Abortion is technically illegal in Germany, but an exception is made for first trimester abortions if the patient attends a counseling session. The procedure is free.
A 1933 Nazi-era law also prohibits doctors from providing information about abortion procedures. The law has been criticized for making access to abortion more difficult.
“Doctors should also be able to inform the public about abortion without running the risk of criminal prosecution,” German Justice Minister Marco Buschmann said on Monday.
How does abortion work in Germany?
Currently, doctors are allowed to inform patients that they provide pregnancy termination services, but cannot provide information on how the various procedures work.
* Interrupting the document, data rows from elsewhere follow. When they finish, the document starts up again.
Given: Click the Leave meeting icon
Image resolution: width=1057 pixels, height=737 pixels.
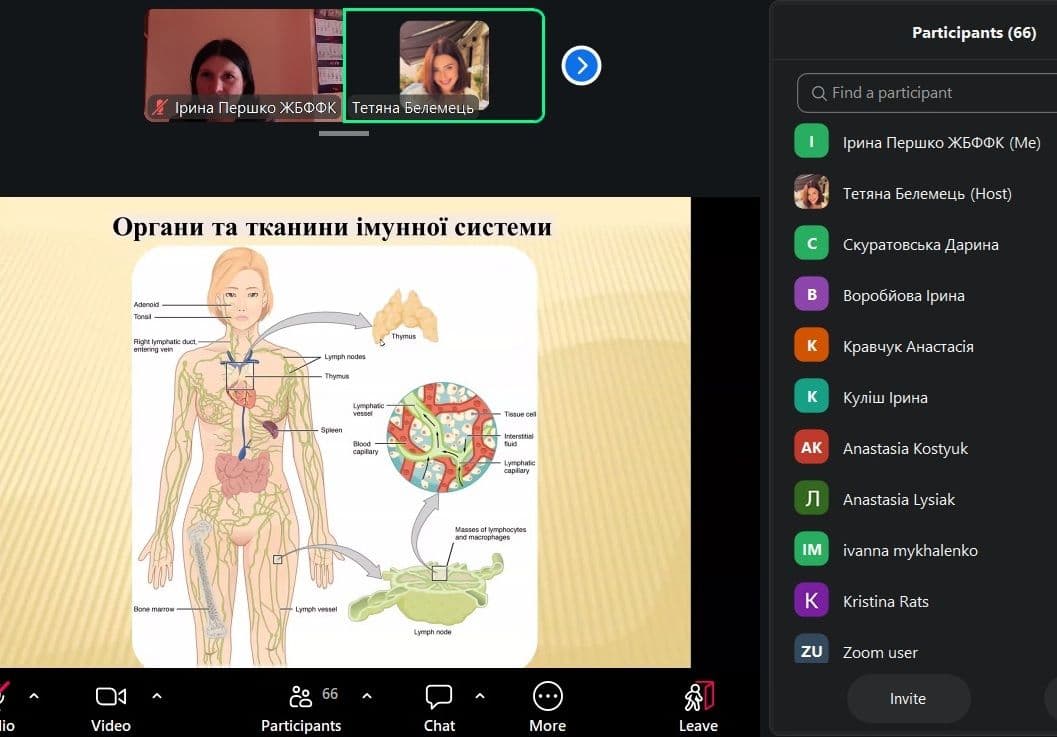Looking at the screenshot, I should coord(698,697).
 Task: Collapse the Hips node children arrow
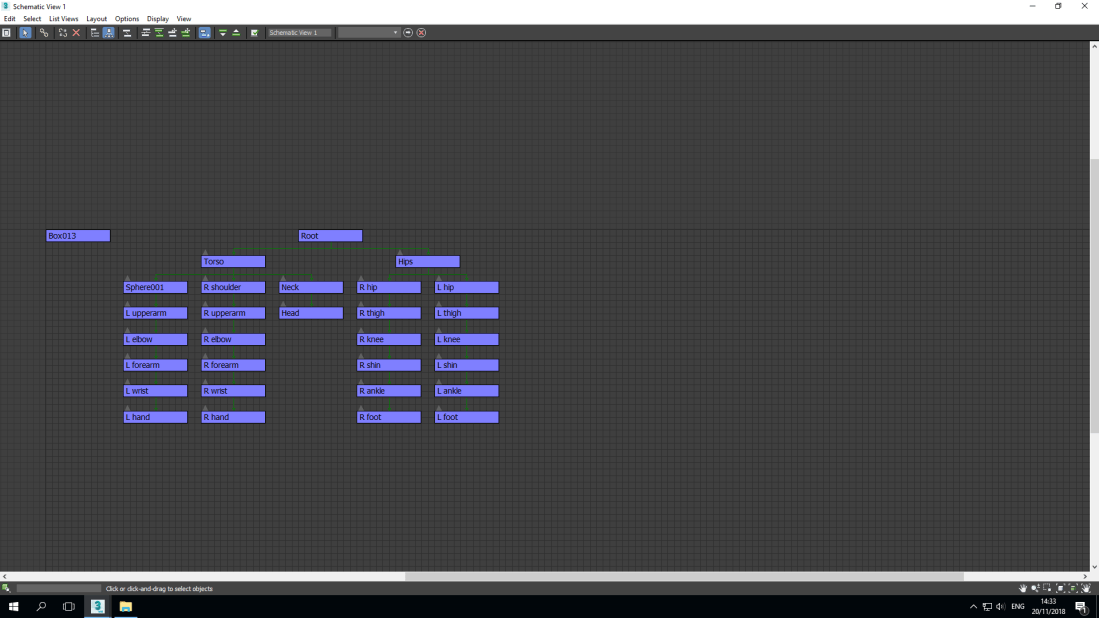tap(400, 252)
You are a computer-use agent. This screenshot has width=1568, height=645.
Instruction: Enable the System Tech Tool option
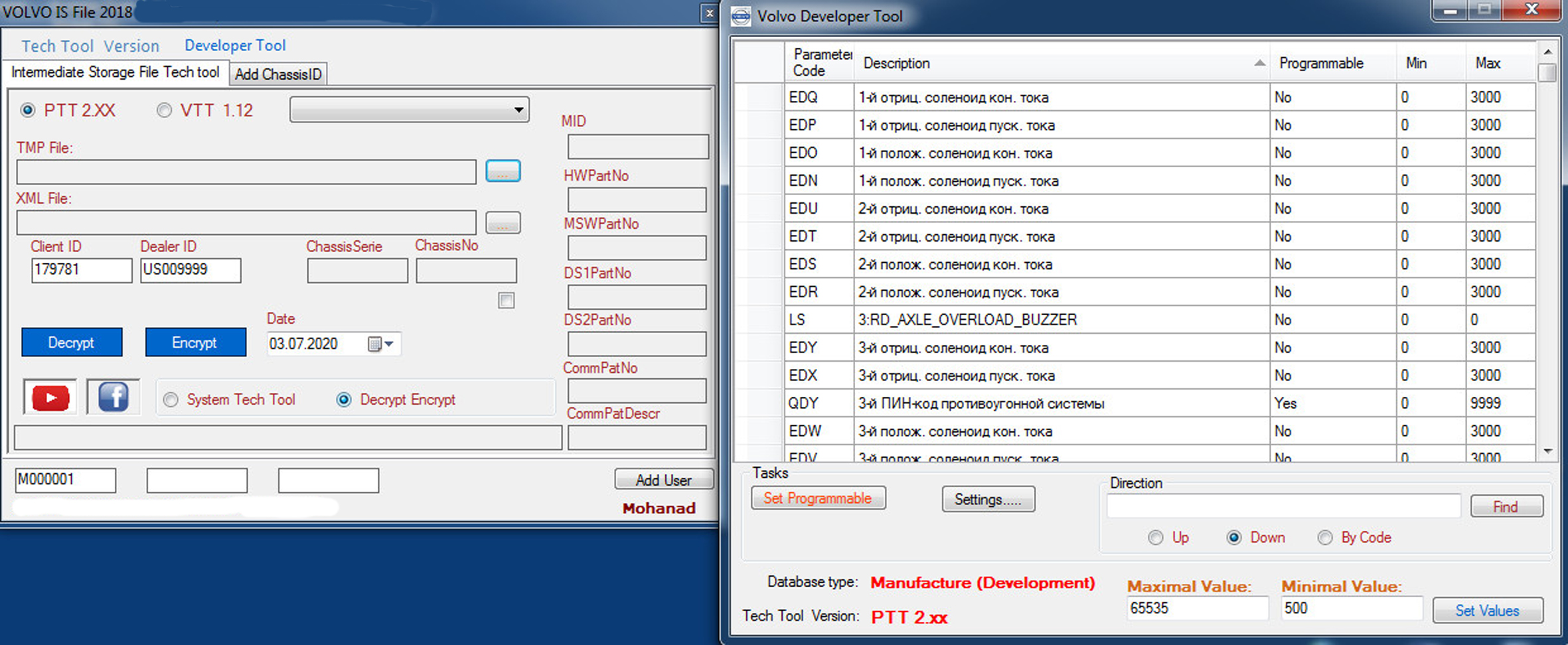tap(171, 399)
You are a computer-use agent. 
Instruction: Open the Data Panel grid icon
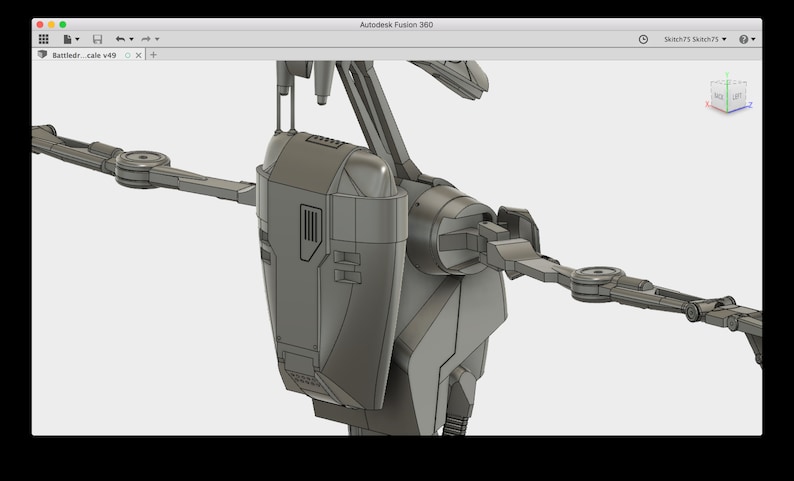point(44,39)
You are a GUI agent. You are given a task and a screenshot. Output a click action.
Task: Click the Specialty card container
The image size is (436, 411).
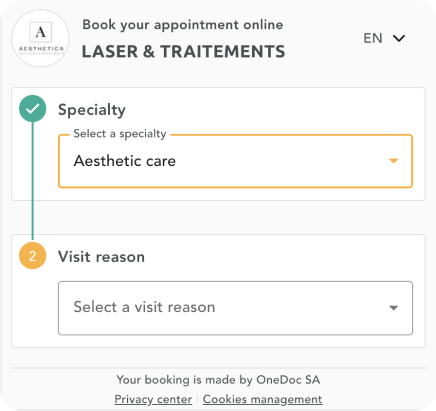[x=218, y=144]
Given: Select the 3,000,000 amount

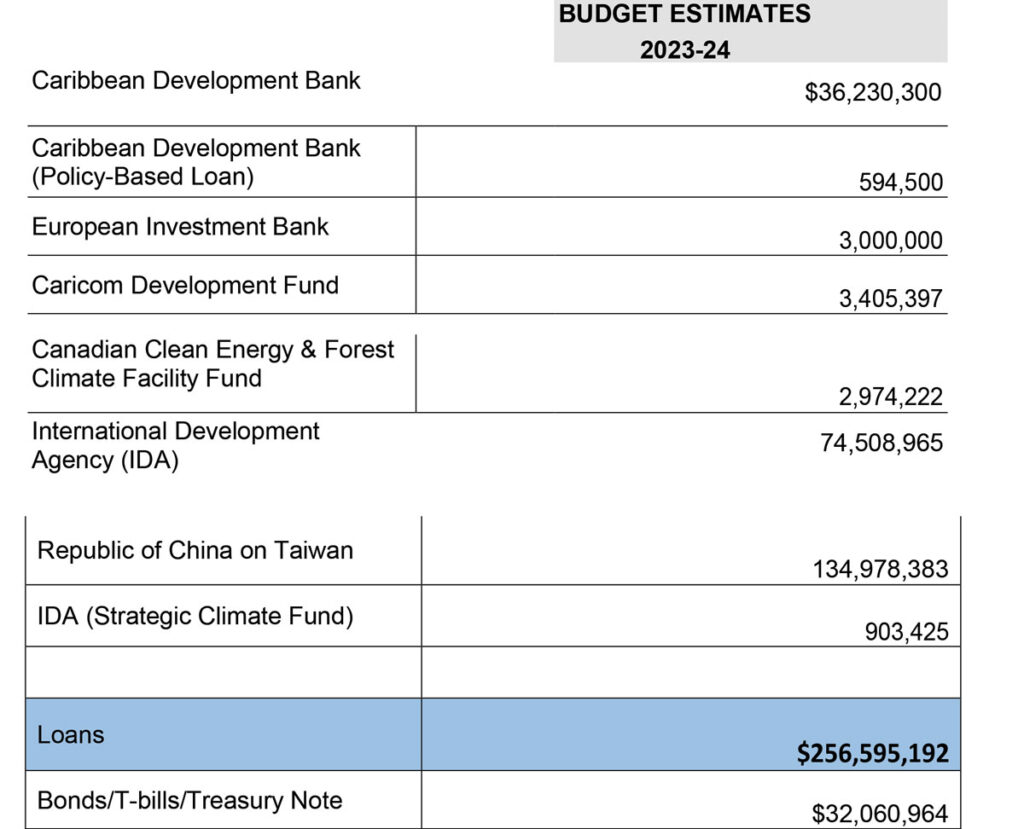Looking at the screenshot, I should [x=890, y=241].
The new law would remove this censorship. Doctors are only allowed to advertise that they even provide such medical services since 2019.
The ruling coalition government had planned to propose such a reform during its coalition talks in November.
The coalition of Social Democrats (SPD), Greens and Free Liberal Democrats (FDP) – of which Justice Minister Buschmann is a member – all endorsed the proposal, so its passage through the Bundestag seems clear.
What is the logic of the proposed reform?
One of the reasons cited for the bill was continued legal uncertainty for healthcare professionals who provide key services. The project also explained that ease of access to abortion procedures varied from country to country.
Buschmann also described the absurd situation where the law allows any random person to post any kind of information about abortions online, but medical professionals cannot.
“The situation of the women affected is difficult enough, we should not make it even more difficult,” the justice minister said in Berlin.
Buschmann added that the abortion law itself would not change. It will remain illegal, but not a punishable offense if done within the first 12 weeks.
An abortion after this period is also not a punishable offense in cases where there is a threat of physical or psychological harm to the mother.